Hey all, I'm trying to run a component similarity analysis between Finished Goods (FG) using Alteryx but unsure how to implement this.
Input - List of Finished Goods with their corresponding components
Expected Output - Matrix with similarity % for each finished good combination:
--------------------------------------------------------------------------------------------------------------------------------------------------------------------------
My approach for the solution is as follows:
1. Build a single list of unique FGs with a concatenated list of corresponding components in each row:
2. Build a matrix with the input and the concat list and search for each component in the corresponding concatenated list for each FG combination.
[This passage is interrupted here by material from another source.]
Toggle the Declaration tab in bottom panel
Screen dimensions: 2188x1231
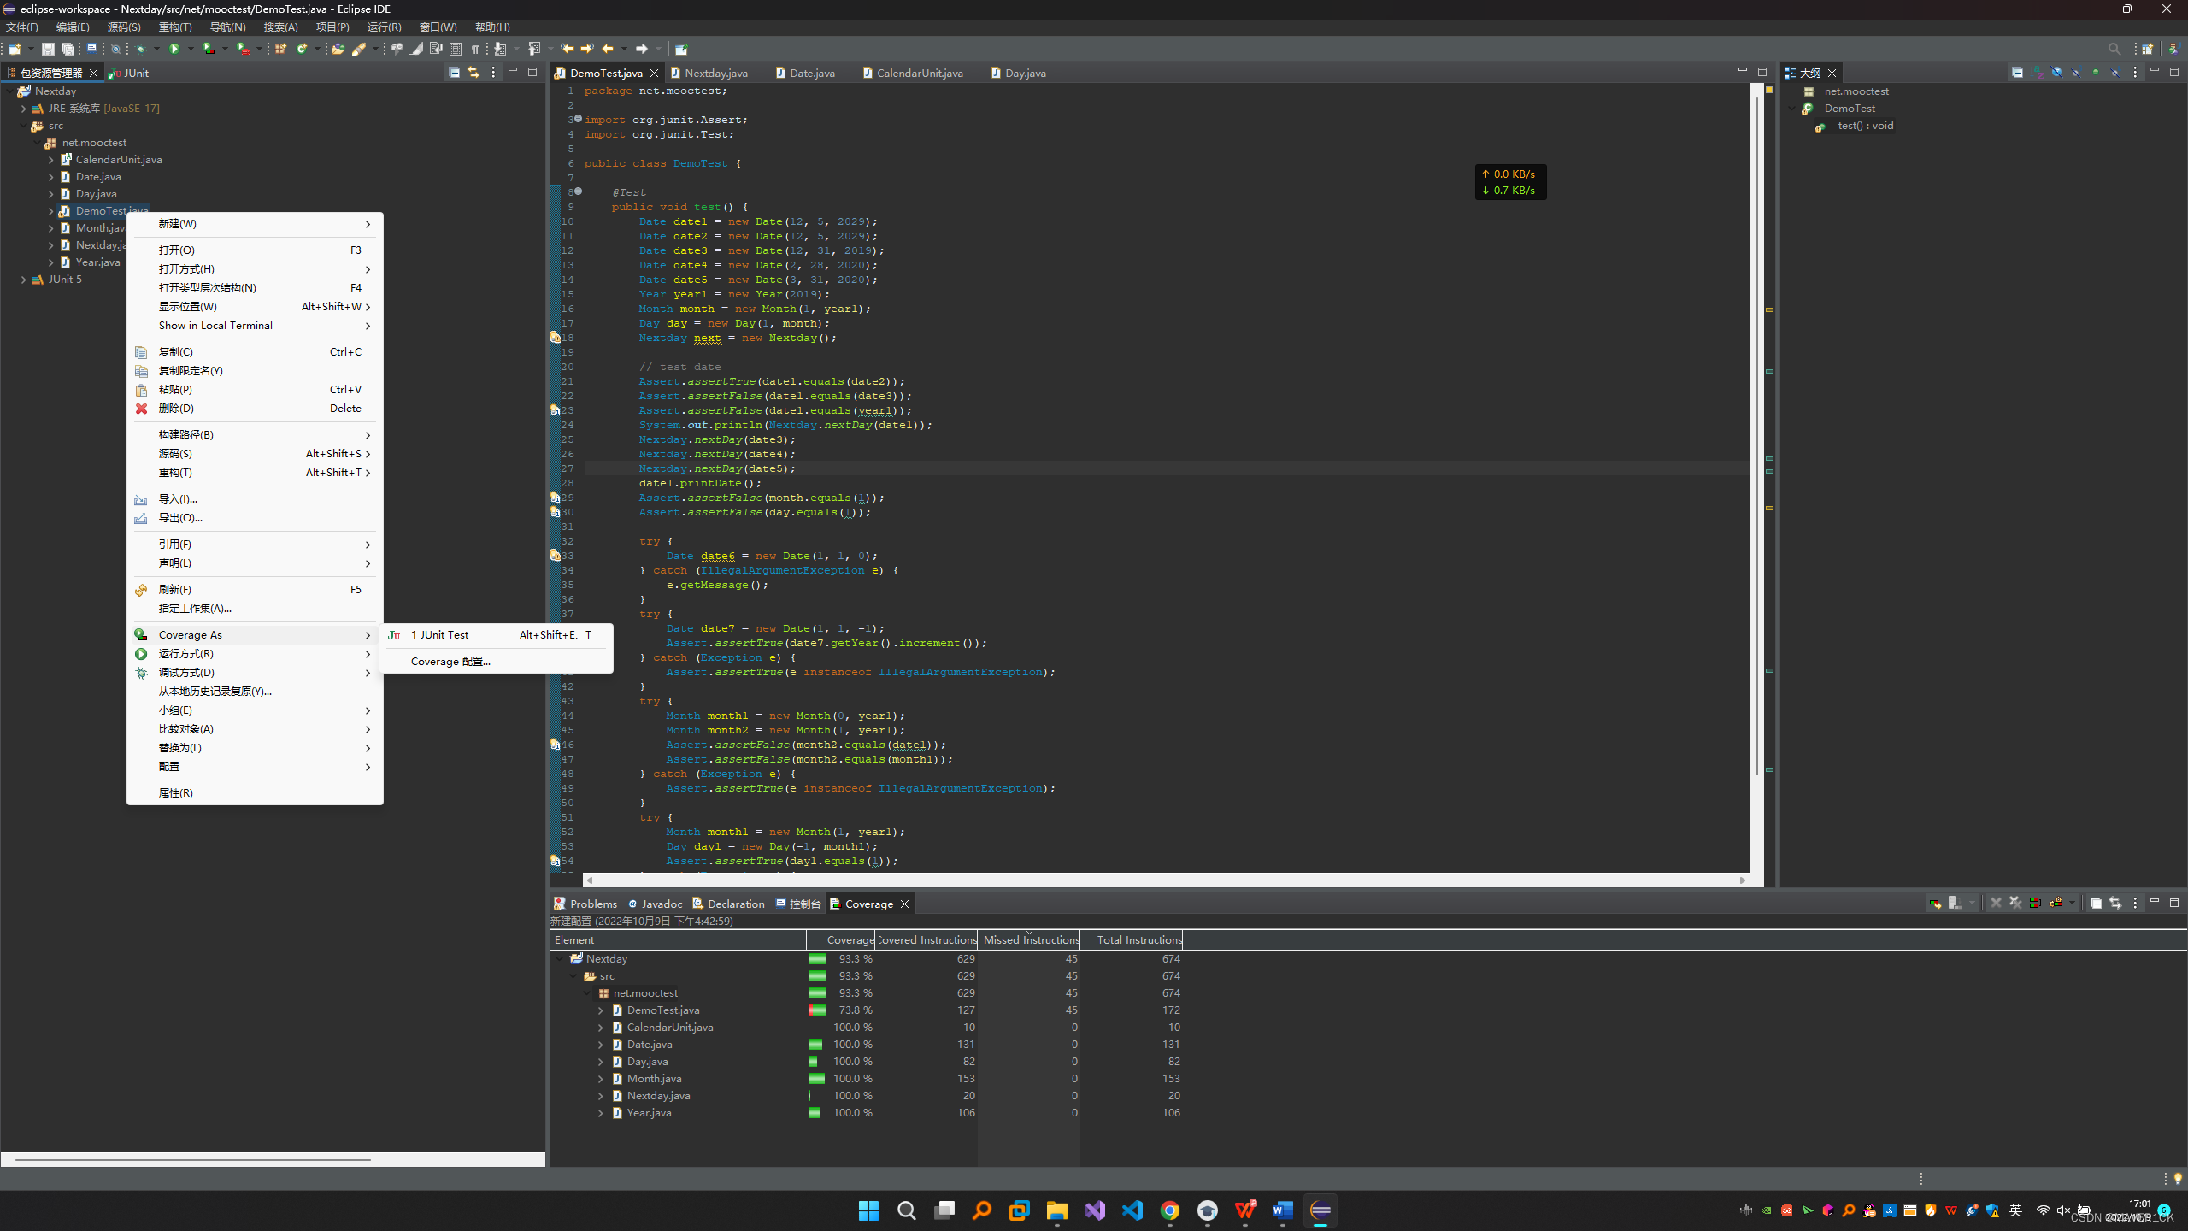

If found, enter 1 else enter 0:
3. Sum up the values for each combination (eg. FG1-FG1, FG1-FG2, FG1-FG3, and so on):
4. Build a new matrix which represents the count of distinct components for each FG combination (for e.g. FG1 has components 1 and 2, while FG2 has components 1,3,4. So the resulting FG combination FG1-FG2 will have 4 distinct components (1,2,3,4):
5. Divide the matrix obtained in step 3 by the matrix from step 4, thereby giving the similarity matrix
Please let me know if there is a way to implement this in Alteryx, or if there's a better way to get to this output.
Thanks in advance for all your help!
Solved! Go to Solution.
Thank you @FinnCharlton, that was really helpful and does the job!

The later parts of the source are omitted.